--- Records shown ---

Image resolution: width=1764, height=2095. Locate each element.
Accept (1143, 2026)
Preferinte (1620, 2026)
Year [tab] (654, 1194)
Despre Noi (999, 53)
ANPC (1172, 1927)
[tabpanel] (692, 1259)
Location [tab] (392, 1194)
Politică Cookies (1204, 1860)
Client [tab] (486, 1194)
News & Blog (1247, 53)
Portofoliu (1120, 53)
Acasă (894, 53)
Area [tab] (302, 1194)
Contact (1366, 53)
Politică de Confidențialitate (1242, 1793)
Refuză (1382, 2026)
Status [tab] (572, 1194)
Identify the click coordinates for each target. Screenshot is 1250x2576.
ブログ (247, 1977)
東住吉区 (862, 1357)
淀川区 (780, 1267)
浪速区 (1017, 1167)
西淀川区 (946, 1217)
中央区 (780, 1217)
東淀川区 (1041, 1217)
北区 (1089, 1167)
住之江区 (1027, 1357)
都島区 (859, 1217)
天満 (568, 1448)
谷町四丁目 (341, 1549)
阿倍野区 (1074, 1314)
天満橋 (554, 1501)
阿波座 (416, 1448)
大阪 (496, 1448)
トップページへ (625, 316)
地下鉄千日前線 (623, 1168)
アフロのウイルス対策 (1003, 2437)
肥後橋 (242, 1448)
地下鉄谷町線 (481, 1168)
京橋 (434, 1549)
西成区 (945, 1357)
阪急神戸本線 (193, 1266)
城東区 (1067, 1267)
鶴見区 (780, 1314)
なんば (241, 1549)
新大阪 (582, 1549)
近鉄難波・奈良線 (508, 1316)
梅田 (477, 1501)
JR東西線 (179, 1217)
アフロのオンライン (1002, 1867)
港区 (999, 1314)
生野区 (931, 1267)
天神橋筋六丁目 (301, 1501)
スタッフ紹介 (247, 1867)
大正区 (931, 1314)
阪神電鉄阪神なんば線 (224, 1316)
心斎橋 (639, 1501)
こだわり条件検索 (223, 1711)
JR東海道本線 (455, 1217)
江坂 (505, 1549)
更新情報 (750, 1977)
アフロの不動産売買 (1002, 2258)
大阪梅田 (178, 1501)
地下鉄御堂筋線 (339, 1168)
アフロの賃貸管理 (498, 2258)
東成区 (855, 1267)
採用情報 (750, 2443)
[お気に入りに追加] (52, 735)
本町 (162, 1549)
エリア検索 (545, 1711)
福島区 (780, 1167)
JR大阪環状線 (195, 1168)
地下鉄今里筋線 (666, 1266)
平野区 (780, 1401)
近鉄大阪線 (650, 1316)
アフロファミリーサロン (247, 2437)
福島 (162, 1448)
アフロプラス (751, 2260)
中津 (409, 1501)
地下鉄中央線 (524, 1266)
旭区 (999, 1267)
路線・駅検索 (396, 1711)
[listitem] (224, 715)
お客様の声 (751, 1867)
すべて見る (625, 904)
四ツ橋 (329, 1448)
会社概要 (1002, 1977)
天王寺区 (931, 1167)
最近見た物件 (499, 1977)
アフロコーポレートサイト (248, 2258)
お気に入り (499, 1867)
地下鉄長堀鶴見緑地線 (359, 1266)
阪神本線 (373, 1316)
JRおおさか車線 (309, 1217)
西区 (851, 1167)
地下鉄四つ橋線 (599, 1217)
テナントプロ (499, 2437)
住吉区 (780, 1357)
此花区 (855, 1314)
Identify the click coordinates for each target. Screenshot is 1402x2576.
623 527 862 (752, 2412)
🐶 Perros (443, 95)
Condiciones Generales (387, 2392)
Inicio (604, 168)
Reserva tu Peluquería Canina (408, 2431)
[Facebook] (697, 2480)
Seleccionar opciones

---

#### [Exercise prompt]
Output the lines above exactly, but only those between the line holding "Location [tab] (392, 1194)" and the line holding "此花区 (855, 1314)", inclusive.

#### [Task solution]
Location [tab] (392, 1194)
Politică Cookies (1204, 1860)
Client [tab] (486, 1194)
News & Blog (1247, 53)
Portofoliu (1120, 53)
Acasă (894, 53)
Area [tab] (302, 1194)
Contact (1366, 53)
Politică de Confidențialitate (1242, 1793)
Refuză (1382, 2026)
Status [tab] (572, 1194)
Identify the click coordinates for each target. Screenshot is 1250x2576.
ブログ (247, 1977)
東住吉区 (862, 1357)
淀川区 (780, 1267)
浪速区 (1017, 1167)
西淀川区 (946, 1217)
中央区 (780, 1217)
東淀川区 (1041, 1217)
北区 (1089, 1167)
住之江区 (1027, 1357)
都島区 (859, 1217)
天満 (568, 1448)
谷町四丁目 (341, 1549)
阿倍野区 (1074, 1314)
天満橋 (554, 1501)
阿波座 (416, 1448)
大阪 (496, 1448)
トップページへ (625, 316)
地下鉄千日前線 (623, 1168)
アフロのウイルス対策 (1003, 2437)
肥後橋 (242, 1448)
地下鉄谷町線 (481, 1168)
京橋 (434, 1549)
西成区 (945, 1357)
阪急神戸本線 (193, 1266)
城東区 (1067, 1267)
鶴見区 (780, 1314)
なんば (241, 1549)
新大阪 (582, 1549)
近鉄難波・奈良線 (508, 1316)
梅田 (477, 1501)
JR東西線 (179, 1217)
アフロのオンライン (1002, 1867)
港区 (999, 1314)
生野区 (931, 1267)
天神橋筋六丁目 (301, 1501)
スタッフ紹介 (247, 1867)
大正区 (931, 1314)
阪神電鉄阪神なんば線 (224, 1316)
心斎橋 (639, 1501)
こだわり条件検索 (223, 1711)
JR東海道本線 (455, 1217)
江坂 (505, 1549)
更新情報 (750, 1977)
アフロの不動産売買 (1002, 2258)
大阪梅田 (178, 1501)
地下鉄御堂筋線 (339, 1168)
アフロの賃貸管理 (498, 2258)
東成区 (855, 1267)
採用情報 (750, 2443)
[お気に入りに追加] (52, 735)
本町 (162, 1549)
エリア検索 (545, 1711)
福島区 (780, 1167)
JR大阪環状線 (195, 1168)
地下鉄今里筋線 (666, 1266)
平野区 (780, 1401)
近鉄大阪線 (650, 1316)
アフロファミリーサロン (247, 2437)
福島 (162, 1448)
アフロプラス (751, 2260)
中津 (409, 1501)
地下鉄中央線 (524, 1266)
旭区 (999, 1267)
路線・駅検索 (396, 1711)
[listitem] (224, 715)
お客様の声 (751, 1867)
すべて見る (625, 904)
四ツ橋 (329, 1448)
会社概要 (1002, 1977)
天王寺区 (931, 1167)
最近見た物件 (499, 1977)
アフロコーポレートサイト (248, 2258)
お気に入り (499, 1867)
地下鉄長堀鶴見緑地線 (359, 1266)
阪神本線 (373, 1316)
JRおおさか車線 (309, 1217)
西区 (851, 1167)
地下鉄四つ橋線 (599, 1217)
テナントプロ (499, 2437)
住吉区 (780, 1357)
此花区 (855, 1314)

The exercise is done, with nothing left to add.